Extracurricular Activities Richard Guide -
Richard’s guide concludes not with a checklist but with a question: Twenty years from now, when you look back on your teenage years, which activities will you remember with warmth and pride? The answer is rarely the awards or the titles. It is the late-night problem-solving sessions with friends, the first time a project worked, the mentor who believed in you, the mistake that taught you something true about yourself.
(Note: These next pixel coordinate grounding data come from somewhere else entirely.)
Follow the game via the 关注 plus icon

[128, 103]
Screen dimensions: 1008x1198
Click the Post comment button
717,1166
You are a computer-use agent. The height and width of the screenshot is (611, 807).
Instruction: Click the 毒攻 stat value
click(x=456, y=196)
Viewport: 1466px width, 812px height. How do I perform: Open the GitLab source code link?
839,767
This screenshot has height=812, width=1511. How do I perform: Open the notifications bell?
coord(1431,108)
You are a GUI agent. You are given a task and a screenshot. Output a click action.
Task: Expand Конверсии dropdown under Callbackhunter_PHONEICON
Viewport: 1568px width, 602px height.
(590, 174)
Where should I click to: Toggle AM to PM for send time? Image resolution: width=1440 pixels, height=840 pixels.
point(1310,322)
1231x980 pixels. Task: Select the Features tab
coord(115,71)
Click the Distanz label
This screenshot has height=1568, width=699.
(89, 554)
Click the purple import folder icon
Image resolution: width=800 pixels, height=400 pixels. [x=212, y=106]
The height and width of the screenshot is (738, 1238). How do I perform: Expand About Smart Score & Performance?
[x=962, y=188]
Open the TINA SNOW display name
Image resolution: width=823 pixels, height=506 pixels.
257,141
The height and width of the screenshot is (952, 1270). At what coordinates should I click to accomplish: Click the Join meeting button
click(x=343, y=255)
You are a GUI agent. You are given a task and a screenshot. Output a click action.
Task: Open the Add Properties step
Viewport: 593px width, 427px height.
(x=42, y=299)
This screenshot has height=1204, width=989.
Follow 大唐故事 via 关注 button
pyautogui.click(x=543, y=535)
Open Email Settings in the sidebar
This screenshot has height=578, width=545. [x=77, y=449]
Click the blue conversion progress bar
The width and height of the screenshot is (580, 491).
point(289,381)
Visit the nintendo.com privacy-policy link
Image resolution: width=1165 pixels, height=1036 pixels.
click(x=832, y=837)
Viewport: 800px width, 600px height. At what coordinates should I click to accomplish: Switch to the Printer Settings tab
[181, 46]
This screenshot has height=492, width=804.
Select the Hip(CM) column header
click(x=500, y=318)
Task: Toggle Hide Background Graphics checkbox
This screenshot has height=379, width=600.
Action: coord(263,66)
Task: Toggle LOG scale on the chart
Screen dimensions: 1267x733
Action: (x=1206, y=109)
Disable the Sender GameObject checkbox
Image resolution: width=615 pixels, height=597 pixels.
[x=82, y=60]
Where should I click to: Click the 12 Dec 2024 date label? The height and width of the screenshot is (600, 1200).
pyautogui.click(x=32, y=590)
Richard offers a diagnostic: If you were removed from your leadership role tomorrow, would the activity continue exactly as before? If yes, you are a placeholder, not a leader. Real leadership leaves a permanent mark: new systems, trained successors, documented processes, cultural changes. The guide encourages students to seek “small-l leadership”—moments of taking responsibility in unpromoted spaces—rather than obsessing over the “big L” titles that everyone else is also chasing. extracurricular activities richard guide
Richard’s second deep insight concerns the engine of engagement. He distinguishes sharply between extrinsic motivators—grades, awards, parental approval, college credit—and intrinsic ones: curiosity, mastery, belonging, impact. The guide does not demonize external rewards; they are real and useful. But Richard warns that when extrinsic rewards become the primary driver, three dangers emerge. Richard’s guide concludes not with a checklist but
Richard’s antidote is the “Why Ladder.” Before committing to any activity, the student climbs five rungs of questioning: Why am I doing this? For me or for others? If no one ever knew I participated, would I still do it? Does this activity teach me something I want to learn about myself? Does it connect me to people I genuinely care about? If the answers point inward, the activity is worth the sacrifice of time. If they point only outward, Richard advises walking away—even if it means having one fewer line on the application. Richard offers a diagnostic: If you were removed
Richard’s guide begins with a provocative dismantling of the “well-rounded student” ideal. For decades, students have been told to dabble: one sport, one club, one instrument, one service project. The result, Richard argues, is a generation of “human checklists”—competent in many things, but passionate about none. Elite institutions and fulfilling careers, he notes, are not built by generalists who sample every offering; they are built by specialists who go deep.